Background: Despite continuous advances in traumatology, juxtahepatic venous injuries are still the most difficult and deadly form of liver trauma. Most deaths result from exsanguination, and reported mortality ranges from 50% to 80%. This is an evaluation on our experience with the management of this high mortality injury following a refined operative strategy.
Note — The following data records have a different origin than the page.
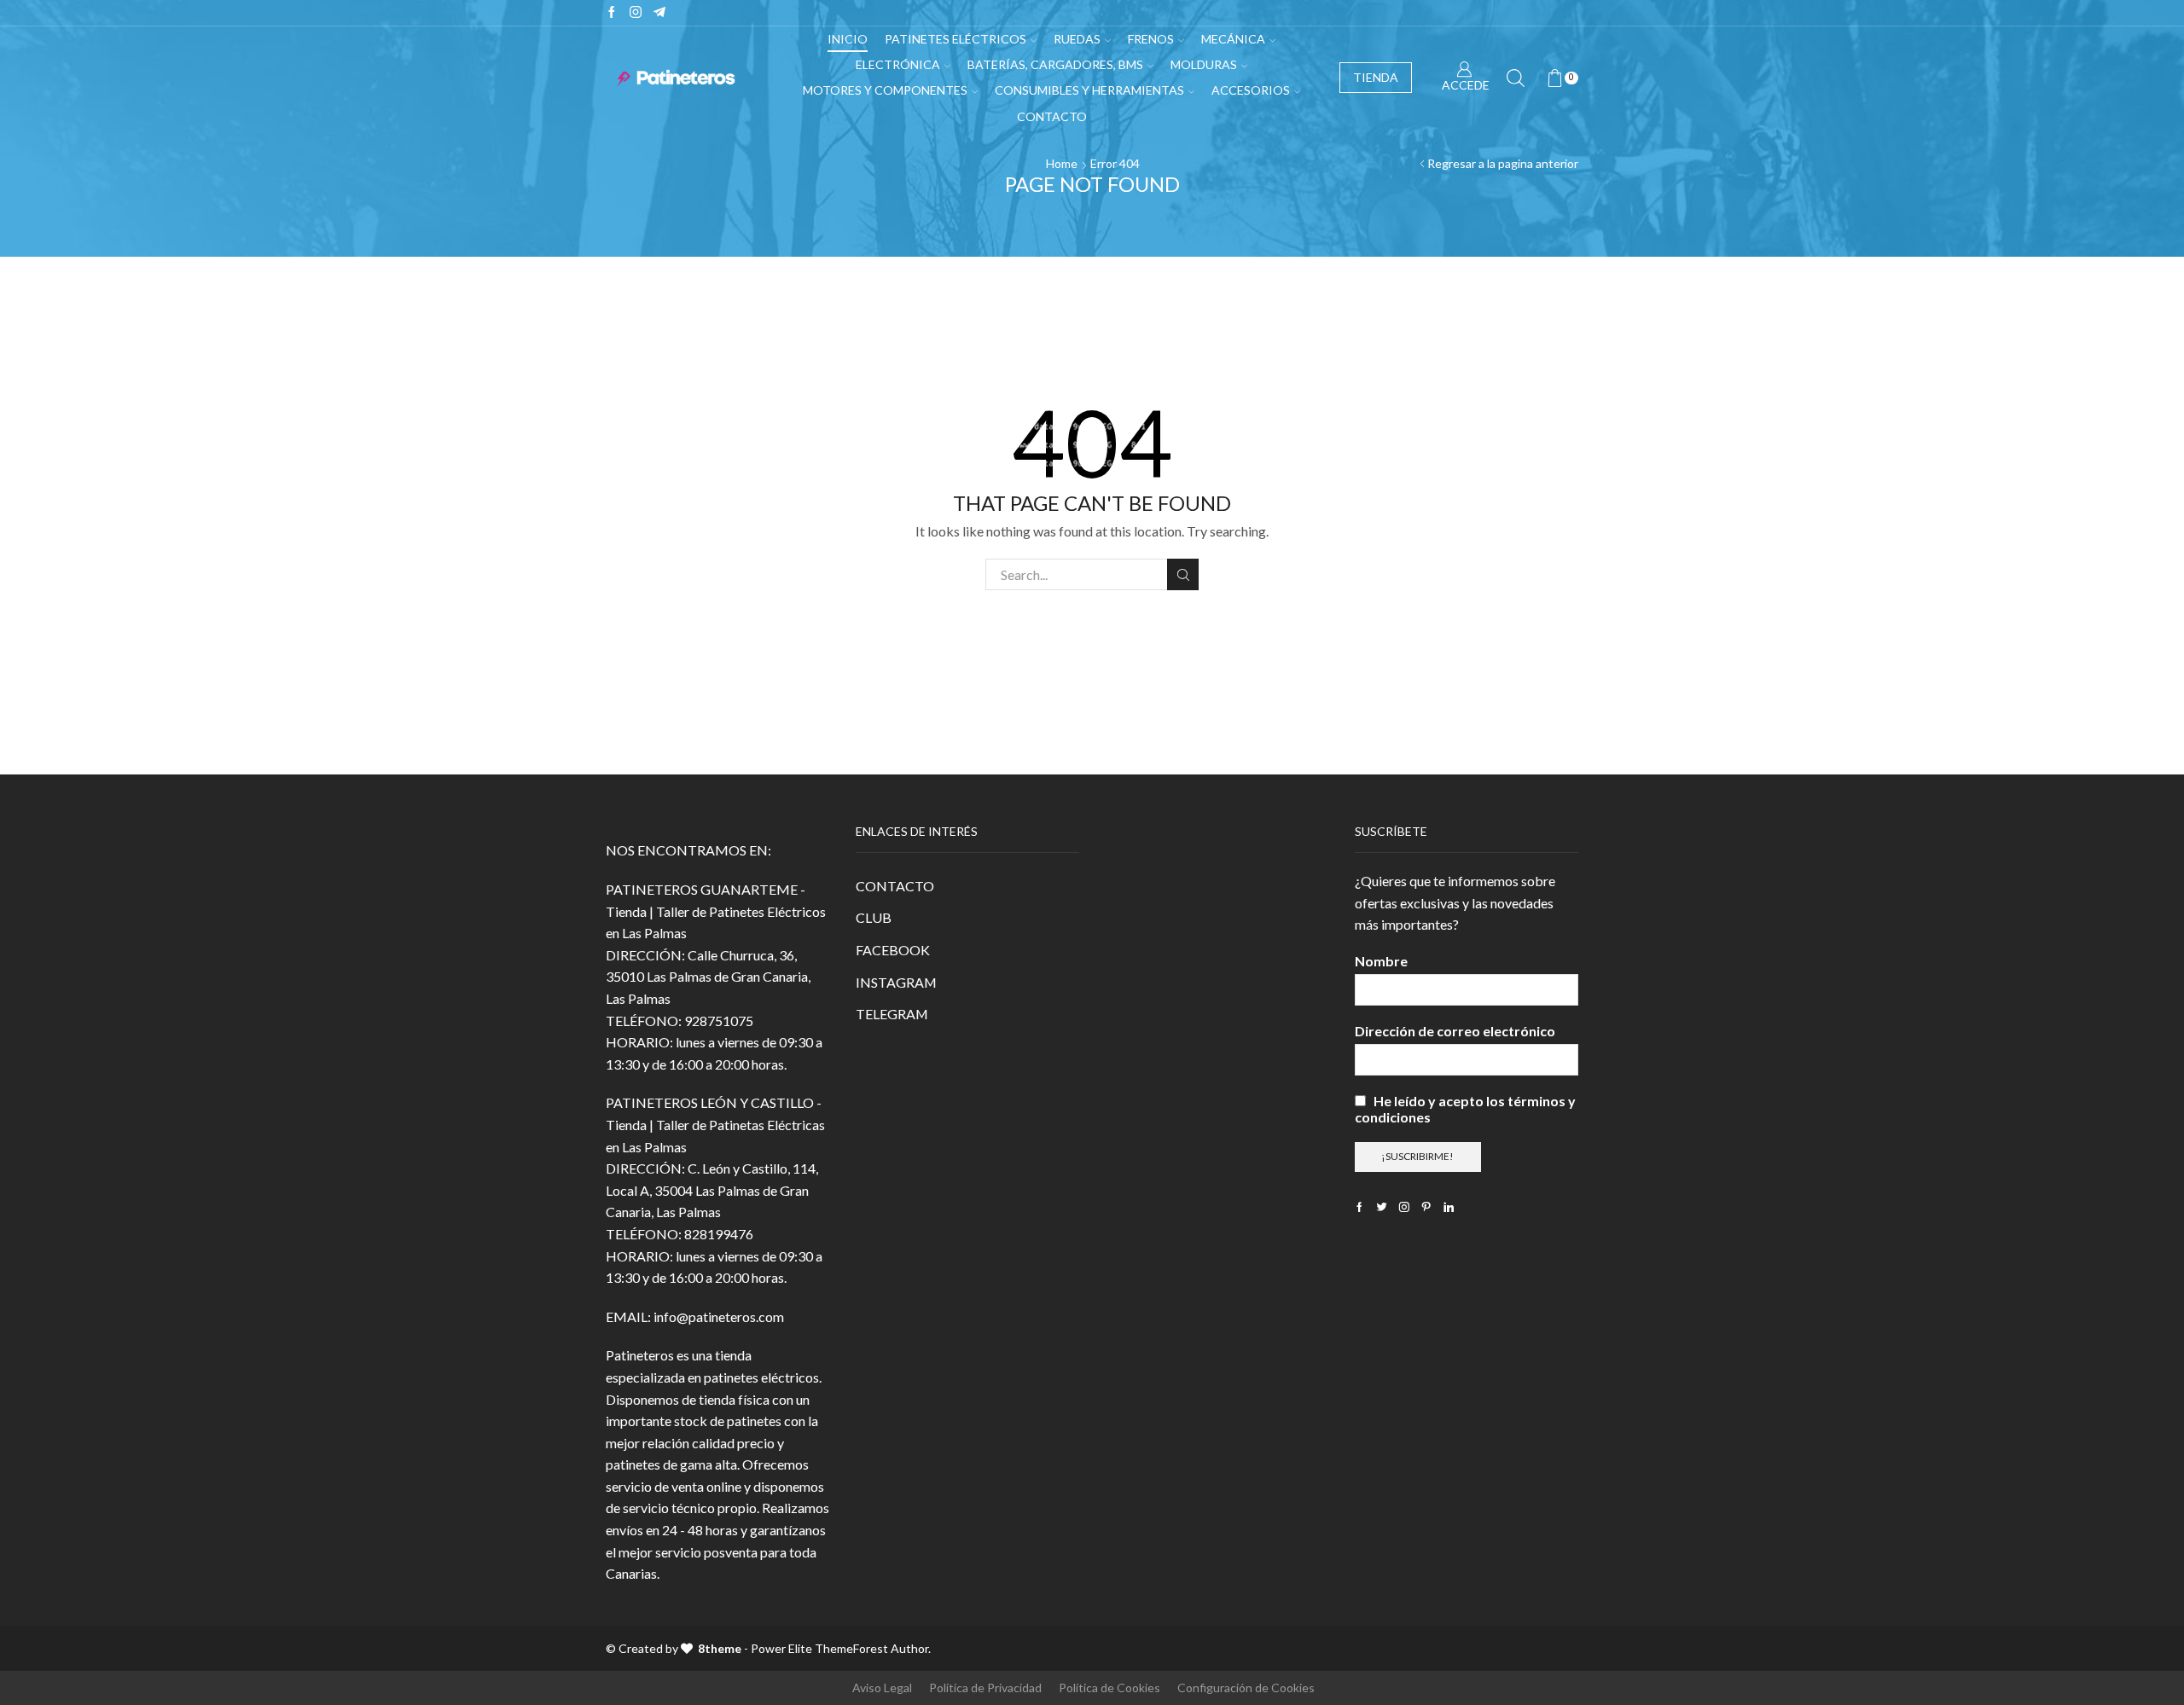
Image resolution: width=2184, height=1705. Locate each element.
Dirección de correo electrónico (1455, 1031)
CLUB (874, 917)
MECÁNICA (1233, 39)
Methods: This is a retrospective study of consecutive patients sustaining blunt juxtahepatic venous injuries. The management for these patients was mainly a refined operative strategy combined with a multidisciplinary approach. Preoperative conditions and the patient demographics were gathered. In addition, the number and type of interventional procedures, overall complications, and operative procedures were collected and analyzed.
Results: From January, 1996 to March, 2004, 19 patients (M:F = 13:6) with juxtahepatic venous injuries were included and all were managed operatively. The operative procedures included hepatectomy by finger fracture technique for direct repair (8), perihepatic packing (1), packing and hepatic artery embolization (1), packing and hepatic artery ligation (1), hepatorrhaphy and packing (5), packing followed by hepatectomy (2) and atriocaval shunt for direct repair (1). The survival rate for the packing group was higher than that of the direct repair group (75% versus 45%), but was not statistically significant (p = 0.352). Injury to the retrohepatic vena cava influenced the patient's survival significantly (p = 0.041). The overall survival was 58% (11/19).
Conclusion: A well-defined operative strategy helps surgeons deal with the problem of blunt juxtahepatic venous injury, and its combination with multidisciplinary management will improve patient outcomes.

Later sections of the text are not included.